[Haskell-cafe] Prolog-style list syntax?
Jeff Clites
jclites at mac.com
Tue Jun 29 05:57:16 UTC 2021
> On Jun 28, 2021, at 11:15 AM, Viktor Dukhovni <ietf-dane at dukhovni.org> wrote:
>
> On Mon, Jun 28, 2021 at 11:04:46AM -0700, Jeff Clites via Haskell-Cafe wrote:
>
>>> how so? `x : y : z : zs`
>>
>> I don’t mind the existing either, but it would be interesting if this worked:
>>
>> [x, y, z] ++ zs = list
>
> It is far from clear why this or any similar pattern would be more
> ergonomic than:
>
> x : y : z : zs
The thread started with:
> One of the annoying (to me) inconsistencies with Haskell syntax is that `[ ]` means 'here comes a list'; but for the most common way to write a list, you can't use `[ ]`:
>
> > elem x [] = False
> > elem x ( y: ys ) = ...
I sympathize with that observation, that there’s a special syntax for constructing lists, but you can’t use a similar syntax for the most common pattern-matching case (you can only use it for matching all elements of the list), and the special syntax is a nice visual signal that you are working with lists.
It’s not that x : y : z : zs is bad, it’s just not as distinctive.
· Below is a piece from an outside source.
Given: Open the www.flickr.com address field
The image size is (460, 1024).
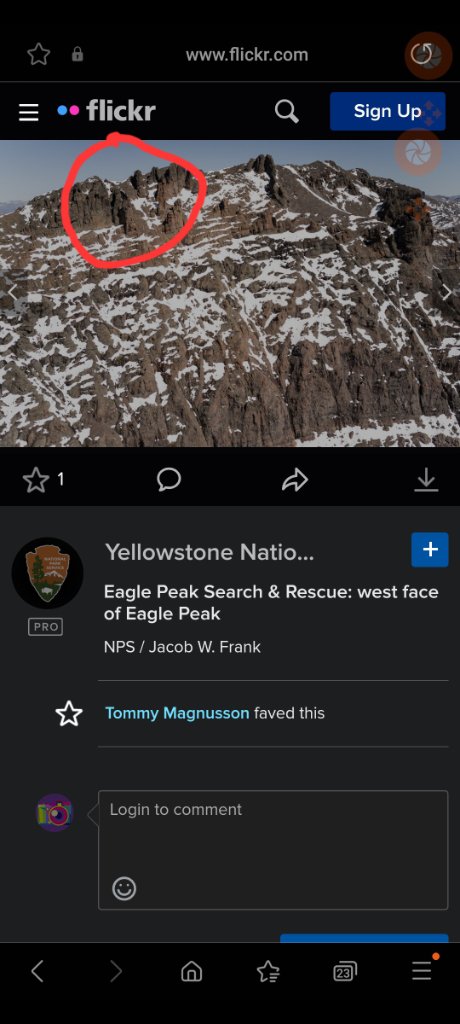Looking at the screenshot, I should [246, 55].
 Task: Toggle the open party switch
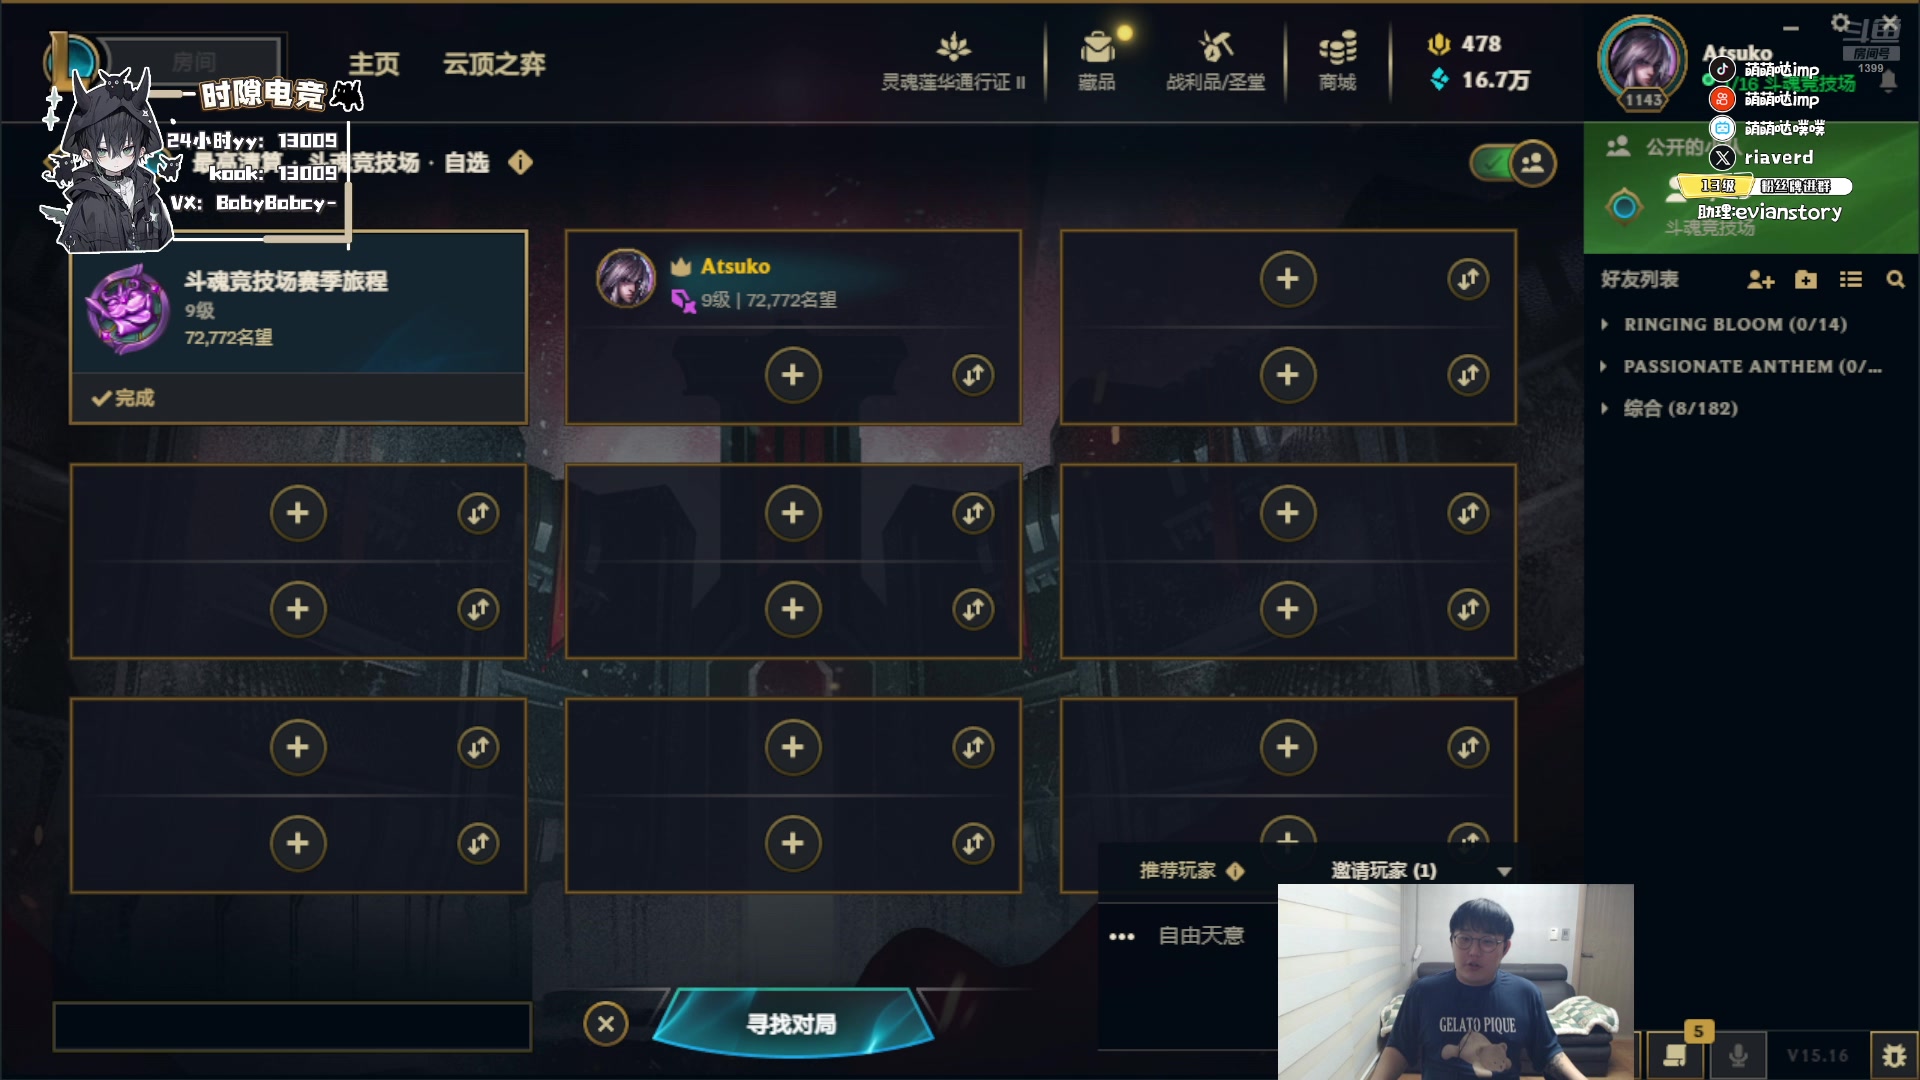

Someone thought it was worth inventing [a, b, c] even though you could just have written a : b : c : Nil, so similar motivations apply.
Something like this might work:
[x, y, z, zs*] = list
But I actually like this the best:
[x, y, z, zs...] = list
(The overlap with existing range syntax might actually be beneficial.)